■ **Dataset excerpts**
##########
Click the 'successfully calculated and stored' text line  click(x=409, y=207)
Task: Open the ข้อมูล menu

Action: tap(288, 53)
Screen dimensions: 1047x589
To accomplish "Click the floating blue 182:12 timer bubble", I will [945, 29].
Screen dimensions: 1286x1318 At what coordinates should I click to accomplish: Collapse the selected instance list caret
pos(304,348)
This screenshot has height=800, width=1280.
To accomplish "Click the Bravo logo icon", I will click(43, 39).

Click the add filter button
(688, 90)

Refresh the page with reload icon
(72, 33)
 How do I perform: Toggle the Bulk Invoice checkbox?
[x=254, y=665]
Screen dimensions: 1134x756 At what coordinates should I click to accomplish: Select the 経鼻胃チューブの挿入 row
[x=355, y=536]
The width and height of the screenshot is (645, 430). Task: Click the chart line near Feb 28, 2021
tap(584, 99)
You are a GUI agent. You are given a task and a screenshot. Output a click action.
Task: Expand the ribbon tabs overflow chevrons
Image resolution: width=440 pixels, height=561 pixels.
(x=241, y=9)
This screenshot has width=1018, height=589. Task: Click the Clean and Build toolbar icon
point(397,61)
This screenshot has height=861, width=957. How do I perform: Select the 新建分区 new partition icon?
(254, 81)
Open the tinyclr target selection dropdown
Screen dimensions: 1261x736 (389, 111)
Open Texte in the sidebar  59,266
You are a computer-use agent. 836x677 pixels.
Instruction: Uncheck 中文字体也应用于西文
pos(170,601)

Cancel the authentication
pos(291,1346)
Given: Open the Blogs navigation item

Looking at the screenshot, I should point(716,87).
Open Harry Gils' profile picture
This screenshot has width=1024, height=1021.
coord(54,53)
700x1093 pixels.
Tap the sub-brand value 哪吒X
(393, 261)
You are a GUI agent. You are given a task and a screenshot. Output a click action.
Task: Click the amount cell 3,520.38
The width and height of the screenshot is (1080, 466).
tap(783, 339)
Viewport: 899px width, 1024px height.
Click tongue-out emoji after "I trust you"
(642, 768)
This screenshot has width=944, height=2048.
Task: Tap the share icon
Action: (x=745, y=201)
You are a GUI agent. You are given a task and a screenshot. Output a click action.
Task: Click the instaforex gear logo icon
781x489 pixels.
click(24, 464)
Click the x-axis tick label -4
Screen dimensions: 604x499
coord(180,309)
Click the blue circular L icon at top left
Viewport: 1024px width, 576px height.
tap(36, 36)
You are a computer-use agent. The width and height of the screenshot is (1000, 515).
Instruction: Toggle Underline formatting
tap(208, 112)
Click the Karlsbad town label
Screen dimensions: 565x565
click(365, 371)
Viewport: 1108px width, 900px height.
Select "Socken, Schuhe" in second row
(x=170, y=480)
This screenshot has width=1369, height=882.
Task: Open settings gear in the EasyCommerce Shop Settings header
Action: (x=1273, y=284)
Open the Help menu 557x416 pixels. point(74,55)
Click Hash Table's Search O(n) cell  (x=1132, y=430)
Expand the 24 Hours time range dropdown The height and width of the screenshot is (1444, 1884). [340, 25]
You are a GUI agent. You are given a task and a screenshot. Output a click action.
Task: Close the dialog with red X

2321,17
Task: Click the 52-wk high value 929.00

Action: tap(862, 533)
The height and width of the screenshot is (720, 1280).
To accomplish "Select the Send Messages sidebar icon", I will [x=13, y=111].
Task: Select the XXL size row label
##########
■ **INSTRUCTIONS FOR THE TASK**
Copy out only the lines of the records above from the one with "Screen dimensions: 1286x1318" through the one with "You are a computer-use agent. The", exactly as they stand, both included.

■ **FINAL ANSWER**
Screen dimensions: 1286x1318 At what coordinates should I click to accomplish: Collapse the selected instance list caret
pos(304,348)
This screenshot has height=800, width=1280.
To accomplish "Click the Bravo logo icon", I will click(43, 39).

Click the add filter button
(688, 90)

Refresh the page with reload icon
(72, 33)
 How do I perform: Toggle the Bulk Invoice checkbox?
[x=254, y=665]
Screen dimensions: 1134x756 At what coordinates should I click to accomplish: Select the 経鼻胃チューブの挿入 row
[x=355, y=536]
The width and height of the screenshot is (645, 430). Task: Click the chart line near Feb 28, 2021
tap(584, 99)
You are a GUI agent. You are given a task and a screenshot. Output a click action.
Task: Expand the ribbon tabs overflow chevrons
Image resolution: width=440 pixels, height=561 pixels.
(x=241, y=9)
This screenshot has width=1018, height=589. Task: Click the Clean and Build toolbar icon
point(397,61)
This screenshot has height=861, width=957. How do I perform: Select the 新建分区 new partition icon?
(254, 81)
Open the tinyclr target selection dropdown
Screen dimensions: 1261x736 (389, 111)
Open Texte in the sidebar  59,266
You are a computer-use agent. 836x677 pixels.
Instruction: Uncheck 中文字体也应用于西文
pos(170,601)

Cancel the authentication
pos(291,1346)
Given: Open the Blogs navigation item

Looking at the screenshot, I should point(716,87).
Open Harry Gils' profile picture
This screenshot has width=1024, height=1021.
coord(54,53)
700x1093 pixels.
Tap the sub-brand value 哪吒X
(393, 261)
You are a GUI agent. You are given a task and a screenshot. Output a click action.
Task: Click the amount cell 3,520.38
The width and height of the screenshot is (1080, 466).
tap(783, 339)
Viewport: 899px width, 1024px height.
Click tongue-out emoji after "I trust you"
(642, 768)
This screenshot has width=944, height=2048.
Task: Tap the share icon
Action: (x=745, y=201)
You are a GUI agent. You are given a task and a screenshot. Output a click action.
Task: Click the instaforex gear logo icon
781x489 pixels.
click(24, 464)
Click the x-axis tick label -4
Screen dimensions: 604x499
coord(180,309)
Click the blue circular L icon at top left
Viewport: 1024px width, 576px height.
tap(36, 36)
You are a computer-use agent. The width and height of the screenshot is (1000, 515).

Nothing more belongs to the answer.